I'm not sure how to reply to this one.  OpenGL is specified in a
manner somewhat like a state machine, because it's important that the
spec be clear and unambiguous for OpenGL implementors and for
application developers.  But you're free to handle the implementation
any way you choose.  SGI's implementations are usually a mix (true
state machines for stuff that's implemented in hardware, traditional
code for the stuff that's implemented in software).  If you look at
the geometry-processing microcode on an InfiniteReality, for example,
you'll see textbook algorithms.

| 5) OpenGL makes no guarantee that the lighting normal is the same as
| the surface normal.

I think Jon covered this one.  You have to allow the lighting and
surface normals to be different if you're approximating an underlying
curved surface.
| 
| 6) OpenGL has no provisions for pre-cached global diffuse shaded
| vertices.

Jon covered this one, too; just turn off lighting.  If you want OpenGL
to compute the lighting for you on the first pass, you can use the
feedback mechanism.

| 7) OpenGL has no pathways for "pre-accepted" geometry.  A user's 3d
| spatial database could potentially feed a large number of primitives
| to the library, that do not require clipping or even accept/reject
| testing.

Microsoft proposed an extension to disable clip testing, but withdrew
it after discovering that it didn't offer a significant performance
improvement.  So real-life measurements indicate that this isn't a
high-priority issue.

| 8) OpenGL has no facilities for tracking the delta's of a user's
| motion, so as to determine things like "we've only changed the X
| position," "we're only moving in the XZ plane," etc.
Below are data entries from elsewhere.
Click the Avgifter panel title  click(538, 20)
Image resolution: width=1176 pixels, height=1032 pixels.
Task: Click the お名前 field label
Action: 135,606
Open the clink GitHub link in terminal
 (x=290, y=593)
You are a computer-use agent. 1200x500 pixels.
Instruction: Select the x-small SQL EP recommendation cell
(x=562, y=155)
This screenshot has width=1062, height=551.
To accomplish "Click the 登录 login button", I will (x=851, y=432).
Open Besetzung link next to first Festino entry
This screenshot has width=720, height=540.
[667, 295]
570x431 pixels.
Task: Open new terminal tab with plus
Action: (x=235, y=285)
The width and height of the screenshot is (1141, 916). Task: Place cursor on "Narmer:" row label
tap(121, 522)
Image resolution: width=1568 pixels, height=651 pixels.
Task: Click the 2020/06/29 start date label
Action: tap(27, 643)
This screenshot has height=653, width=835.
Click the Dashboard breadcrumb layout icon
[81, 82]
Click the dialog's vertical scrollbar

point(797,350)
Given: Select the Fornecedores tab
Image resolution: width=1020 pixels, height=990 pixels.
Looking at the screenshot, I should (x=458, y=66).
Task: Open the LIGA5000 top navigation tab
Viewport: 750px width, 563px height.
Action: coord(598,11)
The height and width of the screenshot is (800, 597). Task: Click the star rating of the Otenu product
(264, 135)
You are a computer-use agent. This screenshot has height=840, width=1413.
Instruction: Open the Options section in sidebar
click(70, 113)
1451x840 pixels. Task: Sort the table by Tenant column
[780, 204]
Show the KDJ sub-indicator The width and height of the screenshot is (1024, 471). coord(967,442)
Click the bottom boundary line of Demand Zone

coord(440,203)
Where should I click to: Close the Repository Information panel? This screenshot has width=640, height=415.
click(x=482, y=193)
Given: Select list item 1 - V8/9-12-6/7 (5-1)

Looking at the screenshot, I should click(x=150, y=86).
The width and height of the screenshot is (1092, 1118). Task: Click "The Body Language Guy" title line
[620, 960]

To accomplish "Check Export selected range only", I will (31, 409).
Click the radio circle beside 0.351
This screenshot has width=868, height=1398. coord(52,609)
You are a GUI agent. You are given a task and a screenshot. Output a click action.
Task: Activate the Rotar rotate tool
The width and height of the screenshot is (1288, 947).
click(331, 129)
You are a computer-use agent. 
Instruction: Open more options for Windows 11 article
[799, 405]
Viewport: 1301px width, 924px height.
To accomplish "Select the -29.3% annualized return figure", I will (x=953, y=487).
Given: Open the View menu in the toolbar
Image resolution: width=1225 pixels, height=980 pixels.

This is pretty specialized stuff, and it seems to me that even the
games developers aren't making much use of it anymore.  (There are
some other special cases, like recognizing textured walls and floors,
that are worthwhile and can be handled transparently by the OpenGL
implementation.)

These ideas are still good possibilities for higher-level libraries,
though.  For example, a scene-management library like Reality Lab or
Iris Performer could recognize that the viewpoint is moving in a plane
and use an optimized visibility culling algorithm.